Ben Bernanke, head of the Federal Reserve, announced another round of “quantitative easing” yesterday. The Fed will buy $40 billion worth of mortgage-backed bonds every month, until further notice. When he said that, stocks and commodities (including oil and precious metals) both rose in price. Bonds, especially the longer-term bonds, went down, and their yields went up. This “quantitative easing” program will not and cannot add more wealth to the economy. Instead it will steal a lot of wealth, mainly from the poor and especially the middle class, for the temporary benefit of stock investors.
Quantitative easing: what’s it all about?
In “quantitative easing,” a central bank buys a lot of its government’s debt to put cash into people’s hands. Jill Schlesinger at CBS News tried to explain it this way. The central bank buys a lot of the government’s bonds. With fewer government bonds available, bond investors look for other bonds to buy. So they buy corporate bonds. When they do that, they lend their money to the companies that issue them.

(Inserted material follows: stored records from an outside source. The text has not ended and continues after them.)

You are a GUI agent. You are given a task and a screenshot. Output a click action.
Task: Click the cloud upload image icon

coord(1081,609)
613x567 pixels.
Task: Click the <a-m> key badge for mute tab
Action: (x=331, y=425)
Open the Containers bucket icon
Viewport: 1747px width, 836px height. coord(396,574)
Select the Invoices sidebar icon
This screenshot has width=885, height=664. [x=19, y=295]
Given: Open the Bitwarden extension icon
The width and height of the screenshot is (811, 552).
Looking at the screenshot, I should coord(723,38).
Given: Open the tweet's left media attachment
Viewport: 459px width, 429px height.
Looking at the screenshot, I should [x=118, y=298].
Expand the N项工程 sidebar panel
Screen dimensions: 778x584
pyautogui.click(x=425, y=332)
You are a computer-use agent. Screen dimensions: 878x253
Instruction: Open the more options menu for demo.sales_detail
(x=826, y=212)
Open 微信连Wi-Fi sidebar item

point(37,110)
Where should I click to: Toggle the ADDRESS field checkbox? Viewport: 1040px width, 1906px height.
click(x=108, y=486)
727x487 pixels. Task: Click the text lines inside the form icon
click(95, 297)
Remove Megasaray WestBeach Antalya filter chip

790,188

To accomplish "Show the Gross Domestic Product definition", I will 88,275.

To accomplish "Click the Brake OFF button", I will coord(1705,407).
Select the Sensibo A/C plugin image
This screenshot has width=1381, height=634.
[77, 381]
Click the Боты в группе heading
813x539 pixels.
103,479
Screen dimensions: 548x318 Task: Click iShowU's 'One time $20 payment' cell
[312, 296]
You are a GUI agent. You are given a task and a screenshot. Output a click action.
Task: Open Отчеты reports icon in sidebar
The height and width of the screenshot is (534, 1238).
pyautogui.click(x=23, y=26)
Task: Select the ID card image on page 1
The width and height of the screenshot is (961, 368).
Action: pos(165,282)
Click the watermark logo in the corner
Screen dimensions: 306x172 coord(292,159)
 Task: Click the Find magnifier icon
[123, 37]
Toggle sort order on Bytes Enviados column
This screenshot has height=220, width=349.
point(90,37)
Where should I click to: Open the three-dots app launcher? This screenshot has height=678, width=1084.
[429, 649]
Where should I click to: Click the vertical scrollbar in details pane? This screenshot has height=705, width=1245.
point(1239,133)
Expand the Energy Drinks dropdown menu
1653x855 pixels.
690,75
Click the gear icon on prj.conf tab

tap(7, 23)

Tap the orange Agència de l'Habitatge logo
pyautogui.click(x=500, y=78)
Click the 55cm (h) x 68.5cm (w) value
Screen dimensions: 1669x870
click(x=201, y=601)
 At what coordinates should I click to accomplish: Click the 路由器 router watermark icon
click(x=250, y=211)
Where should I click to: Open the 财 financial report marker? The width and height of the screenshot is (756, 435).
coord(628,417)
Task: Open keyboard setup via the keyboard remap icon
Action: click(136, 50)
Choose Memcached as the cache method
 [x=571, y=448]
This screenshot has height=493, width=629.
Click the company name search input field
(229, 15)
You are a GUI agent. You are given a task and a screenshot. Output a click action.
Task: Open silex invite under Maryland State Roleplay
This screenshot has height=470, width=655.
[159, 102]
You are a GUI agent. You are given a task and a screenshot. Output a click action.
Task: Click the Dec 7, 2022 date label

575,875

Presumably those companies can spend the money to hire, expand, and do more business. (But investors can also buy foreign bonds, as any regular bond investor could tell them.)
In an interesting “twist” (the literal name), the Fed will sell short-term bonds to raise money to buy longer-term bonds. That might explain why bond yields, at all terms, are going up.
The Fed also expects “quantitative easing” to add money to the banking system. Schlesinger didn’t say how. But the usual result from such “open market operations” is adding to the money that banks can borrow from the Fed.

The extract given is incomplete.